Collected data entries
◆ ◆ ◆ ◆ ◆

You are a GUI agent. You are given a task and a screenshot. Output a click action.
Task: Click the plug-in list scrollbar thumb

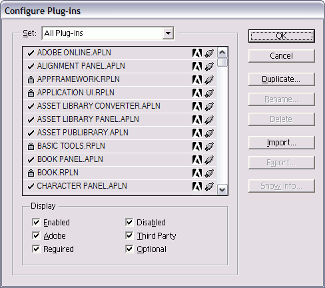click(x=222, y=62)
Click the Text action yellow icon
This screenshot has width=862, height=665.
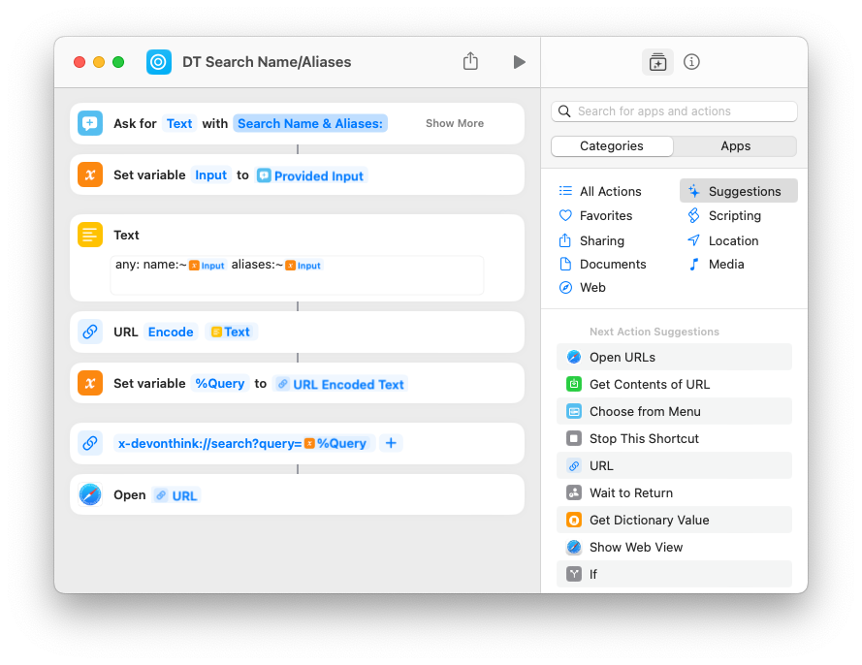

◆ ◆ ◆ ◆ ◆

### Work task
Omit the pictures, then output every record exactly as given.

### Result
You are a GUI agent. You are given a task and a screenshot. Output a click action.
Task: Click the plug-in list scrollbar thumb

click(x=222, y=62)
Click the Text action yellow icon
This screenshot has width=862, height=665.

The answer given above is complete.